Remember, the claim of PUAs (who advocate such techniques; not all do) is that a large enough percentage of women responds well to such treatment and enjoy it. You may well be skeptical of that claim. I am skeptical that the percentage is as high as some PUAs make it sound.
If you disagree with the tactic, I suggest that you follow it down to the root and look at the premises, and what reasons PUAs have to believe that women are reasonably likely to enjoy this kind of treatment. If the woman’s sexual preference is to be treated that way, then it’s not treating her point of view as not “revelant,” it the opposite: the PUA is taking into account the woman’s point of view by giving her what she enjoys. Whenever we look at weird and wacky PUA tactics, we really need to be thinking about what responses PUAs have got from women that make them think (correctly or incorrectly) that such behavior is viable and reasonable. We cannot assume that such behavior is primarily driven by their own preferences, or that it merely a jerk-like imposition on the part of PUAs.
The fact that PUAs advocate a certain behavior as attractive to women is sufficient to locate the hypothesis that they might actually be correct, and we should consider that hypothesis along with the hypothesis that PUAs are biased, or that such behavior is an imposition of their own preferences rather than women’s.
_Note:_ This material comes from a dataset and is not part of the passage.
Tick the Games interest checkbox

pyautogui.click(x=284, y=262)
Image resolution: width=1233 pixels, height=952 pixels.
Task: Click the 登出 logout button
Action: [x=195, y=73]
I have my own objections to the “bratty little sister” frame, primarily because I want to be dating someone who is an equal. A little teasing is always great, but if I wouldn’t want an interaction with a woman where I persistently felt that my role was too close to the role of a big brother, while her role was too close to that of a bratty little sister. Moreover, I think that many men have this same preference, and so would be best served by forms of seduction that promote equality.
Note that my objection is from my own preferences (and the preferences that I think more people should hold); I think the effectiveness and ethics of such behavior is less clear-cut.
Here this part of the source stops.